WHAT IS BEING ASKED :: Please set down every record exactly as it appears below.

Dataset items
-------

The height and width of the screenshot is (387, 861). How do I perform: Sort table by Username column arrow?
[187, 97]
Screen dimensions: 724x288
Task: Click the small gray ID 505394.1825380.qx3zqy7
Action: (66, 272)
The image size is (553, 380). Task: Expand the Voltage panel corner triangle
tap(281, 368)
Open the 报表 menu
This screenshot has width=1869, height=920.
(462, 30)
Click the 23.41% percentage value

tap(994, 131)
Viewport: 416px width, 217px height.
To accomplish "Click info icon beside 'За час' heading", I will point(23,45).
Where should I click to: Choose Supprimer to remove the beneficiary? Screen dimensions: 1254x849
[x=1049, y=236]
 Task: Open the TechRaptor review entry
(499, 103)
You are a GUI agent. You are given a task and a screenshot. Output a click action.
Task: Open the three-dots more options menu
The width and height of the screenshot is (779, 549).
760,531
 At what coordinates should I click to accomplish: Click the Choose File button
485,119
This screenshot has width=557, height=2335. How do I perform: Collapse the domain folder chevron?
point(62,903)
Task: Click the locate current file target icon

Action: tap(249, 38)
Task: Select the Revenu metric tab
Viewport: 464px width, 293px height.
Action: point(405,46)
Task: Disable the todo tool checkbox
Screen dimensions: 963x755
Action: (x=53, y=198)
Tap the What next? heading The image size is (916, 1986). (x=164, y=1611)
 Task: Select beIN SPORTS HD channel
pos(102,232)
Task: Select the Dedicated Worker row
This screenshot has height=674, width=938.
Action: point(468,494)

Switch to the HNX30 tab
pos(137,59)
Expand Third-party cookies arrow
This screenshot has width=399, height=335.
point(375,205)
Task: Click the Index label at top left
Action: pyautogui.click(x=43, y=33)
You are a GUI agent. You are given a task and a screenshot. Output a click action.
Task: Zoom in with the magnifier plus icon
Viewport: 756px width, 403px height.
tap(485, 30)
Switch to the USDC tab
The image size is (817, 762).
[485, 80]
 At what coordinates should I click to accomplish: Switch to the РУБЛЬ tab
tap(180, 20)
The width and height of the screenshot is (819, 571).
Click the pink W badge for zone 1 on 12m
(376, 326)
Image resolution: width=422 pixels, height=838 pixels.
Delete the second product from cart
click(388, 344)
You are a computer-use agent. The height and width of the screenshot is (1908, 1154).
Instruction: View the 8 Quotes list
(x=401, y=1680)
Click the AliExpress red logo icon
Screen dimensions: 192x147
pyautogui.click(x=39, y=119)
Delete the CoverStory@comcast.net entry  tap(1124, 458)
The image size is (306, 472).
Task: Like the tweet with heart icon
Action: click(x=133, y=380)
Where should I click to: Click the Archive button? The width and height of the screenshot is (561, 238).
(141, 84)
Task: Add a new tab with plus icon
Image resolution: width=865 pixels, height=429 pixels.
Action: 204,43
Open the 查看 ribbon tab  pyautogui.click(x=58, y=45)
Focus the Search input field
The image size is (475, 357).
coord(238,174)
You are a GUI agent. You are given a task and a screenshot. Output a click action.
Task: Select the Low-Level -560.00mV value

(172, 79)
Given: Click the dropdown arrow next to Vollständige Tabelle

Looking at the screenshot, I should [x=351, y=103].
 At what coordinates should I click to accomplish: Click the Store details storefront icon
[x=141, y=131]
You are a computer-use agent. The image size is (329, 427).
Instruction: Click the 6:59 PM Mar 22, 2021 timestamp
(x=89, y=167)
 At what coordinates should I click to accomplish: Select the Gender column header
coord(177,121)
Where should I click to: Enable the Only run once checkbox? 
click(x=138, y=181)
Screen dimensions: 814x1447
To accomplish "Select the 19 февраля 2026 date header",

-------

RESPONSE BOX ::
The height and width of the screenshot is (387, 861). How do I perform: Sort table by Username column arrow?
[187, 97]
Screen dimensions: 724x288
Task: Click the small gray ID 505394.1825380.qx3zqy7
Action: (66, 272)
The image size is (553, 380). Task: Expand the Voltage panel corner triangle
tap(281, 368)
Open the 报表 menu
This screenshot has width=1869, height=920.
(462, 30)
Click the 23.41% percentage value

tap(994, 131)
Viewport: 416px width, 217px height.
To accomplish "Click info icon beside 'За час' heading", I will point(23,45).
Where should I click to: Choose Supprimer to remove the beneficiary? Screen dimensions: 1254x849
[x=1049, y=236]
 Task: Open the TechRaptor review entry
(499, 103)
You are a GUI agent. You are given a task and a screenshot. Output a click action.
Task: Open the three-dots more options menu
The width and height of the screenshot is (779, 549).
760,531
 At what coordinates should I click to accomplish: Click the Choose File button
485,119
This screenshot has width=557, height=2335. How do I perform: Collapse the domain folder chevron?
point(62,903)
Task: Click the locate current file target icon

Action: tap(249, 38)
Task: Select the Revenu metric tab
Viewport: 464px width, 293px height.
Action: point(405,46)
Task: Disable the todo tool checkbox
Screen dimensions: 963x755
Action: (x=53, y=198)
Tap the What next? heading The image size is (916, 1986). (x=164, y=1611)
 Task: Select beIN SPORTS HD channel
pos(102,232)
Task: Select the Dedicated Worker row
This screenshot has height=674, width=938.
Action: point(468,494)

Switch to the HNX30 tab
pos(137,59)
Expand Third-party cookies arrow
This screenshot has width=399, height=335.
point(375,205)
Task: Click the Index label at top left
Action: pyautogui.click(x=43, y=33)
You are a GUI agent. You are given a task and a screenshot. Output a click action.
Task: Zoom in with the magnifier plus icon
Viewport: 756px width, 403px height.
tap(485, 30)
Switch to the USDC tab
The image size is (817, 762).
[485, 80]
 At what coordinates should I click to accomplish: Switch to the РУБЛЬ tab
tap(180, 20)
The width and height of the screenshot is (819, 571).
Click the pink W badge for zone 1 on 12m
(376, 326)
Image resolution: width=422 pixels, height=838 pixels.
Delete the second product from cart
click(388, 344)
You are a computer-use agent. The height and width of the screenshot is (1908, 1154).
Instruction: View the 8 Quotes list
(x=401, y=1680)
Click the AliExpress red logo icon
Screen dimensions: 192x147
pyautogui.click(x=39, y=119)
Delete the CoverStory@comcast.net entry  tap(1124, 458)
The image size is (306, 472).
Task: Like the tweet with heart icon
Action: click(x=133, y=380)
Where should I click to: Click the Archive button? The width and height of the screenshot is (561, 238).
(141, 84)
Task: Add a new tab with plus icon
Image resolution: width=865 pixels, height=429 pixels.
Action: 204,43
Open the 查看 ribbon tab  pyautogui.click(x=58, y=45)
Focus the Search input field
The image size is (475, 357).
coord(238,174)
You are a GUI agent. You are given a task and a screenshot. Output a click action.
Task: Select the Low-Level -560.00mV value

(172, 79)
Given: Click the dropdown arrow next to Vollständige Tabelle

Looking at the screenshot, I should [x=351, y=103].
 At what coordinates should I click to accomplish: Click the Store details storefront icon
[x=141, y=131]
You are a computer-use agent. The image size is (329, 427).
Instruction: Click the 6:59 PM Mar 22, 2021 timestamp
(x=89, y=167)
 At what coordinates should I click to accomplish: Select the Gender column header
coord(177,121)
Where should I click to: Enable the Only run once checkbox? 
click(x=138, y=181)
Screen dimensions: 814x1447
To accomplish "Select the 19 февраля 2026 date header",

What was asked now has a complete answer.